Parages 09 : numéro spécial Claudine Galea

Parages 09 : numéro spécial Claudine Galea

La revue du Théâtre National de Strasbourg a consacré un numéro à cette écrivaine, doublement présente dans l’actualité: Je reviens de loin a inspiré Serre-moi fort, un film de Mathieu Amalric en ce moment à l’affiche et sa pièce Un Sentiment de vie vient d’être créée au Théâtre de la Bastille, mise en scène par Jean-Michel Rabeux (voir Le Théâtre du Blog).

© Jean-Louis Fernandez

© Jean-Louis Fernandez

A la Une de la revue, une très belle photo d’elle par Jean-Louis Fernandez (on en retrouvera un portefolio en pages intérieures). Plus précisément, une photo de son regard, très clair, qui nous invite à le suivre hors champ, côté cour . Sa main gauche appuie une écharpe de laine sur sa bouche comme pour la protéger du froid, ou se faire taire. Trop à dire ou difficulté à dire ? Mais c’est vraiment son regard qui conduit à tourner les pages et nous conduit à la seule question qui vaille : qu’est-ce qu’écrire ? Qu’est-ce qu’un texte, sinon celui, né à tout prix, qui se tisse entre l’écrivain et le lecteur ? Qui n’est pas «ciblé»: la littérature jeunesse vaut comme littérature. Faire théâtre de tout : où le corps et la voix vont-ils se nicher quand les mots sont écrits ?

On peut lire ce numéro en continu ou article par article, l’oublier, y revenir. Mais on ne peut qu’en saisir des éclats, la force de tel ou tel article qui vous touche particulièrement. Cette nécessité d’y mettre du sien mais aussi un appétit de «prendre» sont intéressants. À lire Claudine Galea, à écouter ses pièces, on se dit qu’elle-même ne fait que ça : y mettre du sien. On laissera au journaliste, la quête de l’objectivité et l’écrivain -pas écrivaine : «Je me suis tout de suite sentie, dit-elle, dans une égalité fondamentale, antérieure à la masculinisation. » Elle cherche dans son travail : la vérité, «l’exactitude».

Pour ce numéro spécial de Parages, vingt-quatre auteurs et autrices, amis, comédiennes, journalistes, se sont lancés dans les questions de l’écriture et les multiples réponses sont forcément partielles. Parmi les plus fortes, celle de Claudine Galea elle-même, avec un poème: Nul soleil autre que le tien, d’après Les Hauts de Hurlevent d’Emily Brontë et avec des échanges avec Frédéric Vossier, responsable de la revue Parages , Philippe Minyana avec qui elle a entretenu par mails, un beau dialogue serein et sérieux, à l’été 2020. D’auteur à auteur et autrice : le mot est quand même attesté depuis le début du XVII ème siècle !, elle a travaillé avec Philippe Dorin, Sylvain Levey et Nathalie Papin sur ce que la «littérature jeunesse» apporte à l’écriture : entre autres, le puissance empruntée aux enfants de laisser les mots glisser de l’un à l’autre, ou d’ouvrir tout un domaine imaginaire, à inviter et inventer.

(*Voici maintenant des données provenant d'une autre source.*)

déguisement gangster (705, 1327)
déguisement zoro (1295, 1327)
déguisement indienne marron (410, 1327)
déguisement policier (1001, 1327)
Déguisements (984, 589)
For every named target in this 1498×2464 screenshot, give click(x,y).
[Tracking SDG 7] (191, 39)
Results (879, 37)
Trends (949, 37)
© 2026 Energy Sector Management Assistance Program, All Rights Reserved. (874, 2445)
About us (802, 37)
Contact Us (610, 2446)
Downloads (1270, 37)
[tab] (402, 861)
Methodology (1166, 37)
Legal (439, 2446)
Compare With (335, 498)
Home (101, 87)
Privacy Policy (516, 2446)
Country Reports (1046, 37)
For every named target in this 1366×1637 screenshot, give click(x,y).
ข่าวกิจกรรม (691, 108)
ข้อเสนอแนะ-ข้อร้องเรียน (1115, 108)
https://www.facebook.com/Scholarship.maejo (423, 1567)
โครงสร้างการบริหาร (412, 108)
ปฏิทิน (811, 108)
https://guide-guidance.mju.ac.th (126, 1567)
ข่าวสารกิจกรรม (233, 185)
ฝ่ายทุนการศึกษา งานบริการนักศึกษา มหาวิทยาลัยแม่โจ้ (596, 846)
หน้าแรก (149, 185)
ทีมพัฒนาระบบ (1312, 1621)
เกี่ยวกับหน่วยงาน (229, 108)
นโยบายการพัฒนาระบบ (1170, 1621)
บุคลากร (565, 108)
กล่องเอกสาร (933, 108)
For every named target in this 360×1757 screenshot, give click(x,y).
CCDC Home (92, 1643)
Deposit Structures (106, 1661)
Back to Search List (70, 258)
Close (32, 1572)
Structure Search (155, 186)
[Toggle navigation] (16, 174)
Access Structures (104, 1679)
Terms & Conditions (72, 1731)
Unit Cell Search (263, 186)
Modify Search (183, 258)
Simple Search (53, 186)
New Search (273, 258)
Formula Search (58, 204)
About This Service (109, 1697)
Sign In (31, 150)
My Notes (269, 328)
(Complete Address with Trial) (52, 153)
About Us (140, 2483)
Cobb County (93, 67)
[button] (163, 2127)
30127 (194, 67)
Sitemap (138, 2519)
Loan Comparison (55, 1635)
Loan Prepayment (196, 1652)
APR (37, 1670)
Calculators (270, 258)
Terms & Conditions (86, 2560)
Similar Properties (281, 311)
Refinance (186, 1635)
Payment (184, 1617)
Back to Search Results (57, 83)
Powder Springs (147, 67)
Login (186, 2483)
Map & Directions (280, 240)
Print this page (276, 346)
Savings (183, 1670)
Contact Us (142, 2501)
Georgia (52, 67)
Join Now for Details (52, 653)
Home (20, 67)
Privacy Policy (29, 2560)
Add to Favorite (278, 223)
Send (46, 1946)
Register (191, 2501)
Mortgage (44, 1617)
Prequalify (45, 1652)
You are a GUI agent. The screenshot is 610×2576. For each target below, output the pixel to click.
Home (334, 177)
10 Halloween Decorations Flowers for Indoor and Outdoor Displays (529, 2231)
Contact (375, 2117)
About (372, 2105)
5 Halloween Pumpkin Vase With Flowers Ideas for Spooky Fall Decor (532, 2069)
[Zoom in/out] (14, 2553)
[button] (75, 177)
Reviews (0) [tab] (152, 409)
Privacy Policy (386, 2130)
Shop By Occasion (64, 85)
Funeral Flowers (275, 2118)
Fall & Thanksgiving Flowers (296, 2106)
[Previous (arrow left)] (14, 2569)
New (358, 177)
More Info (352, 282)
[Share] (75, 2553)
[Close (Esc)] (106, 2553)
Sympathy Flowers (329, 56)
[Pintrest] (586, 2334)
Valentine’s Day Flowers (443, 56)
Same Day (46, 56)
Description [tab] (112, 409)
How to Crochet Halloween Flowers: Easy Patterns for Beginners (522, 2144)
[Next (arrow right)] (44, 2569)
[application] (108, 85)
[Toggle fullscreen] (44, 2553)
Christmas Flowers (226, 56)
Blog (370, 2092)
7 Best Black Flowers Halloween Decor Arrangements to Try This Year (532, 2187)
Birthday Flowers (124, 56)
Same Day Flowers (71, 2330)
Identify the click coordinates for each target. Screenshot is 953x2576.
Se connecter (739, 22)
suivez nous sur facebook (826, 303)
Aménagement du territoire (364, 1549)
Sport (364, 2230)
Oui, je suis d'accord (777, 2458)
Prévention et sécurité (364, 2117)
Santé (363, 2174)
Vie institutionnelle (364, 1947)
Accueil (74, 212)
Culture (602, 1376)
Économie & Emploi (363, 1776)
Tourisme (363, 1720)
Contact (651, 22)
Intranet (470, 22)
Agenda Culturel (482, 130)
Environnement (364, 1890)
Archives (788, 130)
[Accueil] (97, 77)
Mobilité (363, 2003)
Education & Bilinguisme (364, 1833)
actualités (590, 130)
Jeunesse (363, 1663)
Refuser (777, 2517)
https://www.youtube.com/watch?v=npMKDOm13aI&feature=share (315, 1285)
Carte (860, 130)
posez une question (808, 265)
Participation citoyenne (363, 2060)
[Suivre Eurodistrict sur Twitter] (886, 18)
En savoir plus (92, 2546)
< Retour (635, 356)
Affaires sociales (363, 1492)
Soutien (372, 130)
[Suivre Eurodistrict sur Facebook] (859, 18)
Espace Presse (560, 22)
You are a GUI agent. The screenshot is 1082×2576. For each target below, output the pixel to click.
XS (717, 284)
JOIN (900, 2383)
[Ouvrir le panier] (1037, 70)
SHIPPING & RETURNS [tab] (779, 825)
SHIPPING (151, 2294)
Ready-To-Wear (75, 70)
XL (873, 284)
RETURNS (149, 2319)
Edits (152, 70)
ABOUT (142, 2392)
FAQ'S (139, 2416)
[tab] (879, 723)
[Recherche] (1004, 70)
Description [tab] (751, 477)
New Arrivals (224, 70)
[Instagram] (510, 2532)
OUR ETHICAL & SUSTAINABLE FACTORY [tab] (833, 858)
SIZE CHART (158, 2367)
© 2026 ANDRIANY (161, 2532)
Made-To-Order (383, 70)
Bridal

Philippe Malone, écrivain et photographe, a préféré ici ne pas remettre une couche d’écriture. Il a choisi la photo, avec des images insolites, voilées, mêlées de reflets et de végétation, à fleur de peau de la femme.  Une façon de dire : on ne vous la révèlera pas, à vous de la chercher dans ses textes. Plusieurs contributeurs parlent de sa « langue». Autrefois, on disait : style. Le terme ayant été galvaudé, promené partout, a été écarté au profit du mot: langue dont l’existence suppose un certain nombre de locuteurs communiquant entre eux, éventuellement sur un ou plusieurs territoires. Et dans ce numéro de la revue, on observe le mouvement, la naissance de la langue française mais chargée, sinon de mots nouveaux, en tout cas de mots réveillés, réactivés et finalement contagieux. L’un des paradoxes de l’écrivain: n’être lui-même que traversé, imbibé par ses lectures et son  compagnonnage avec d‘autres écrivains, dans toutes les langues. Pour Claudine Galea : Ingeborg Bachman, Robert Musil, Rainer-Maria Rilke, Paul Celan, Marina Tsvetaïeva, Virginia Woolf…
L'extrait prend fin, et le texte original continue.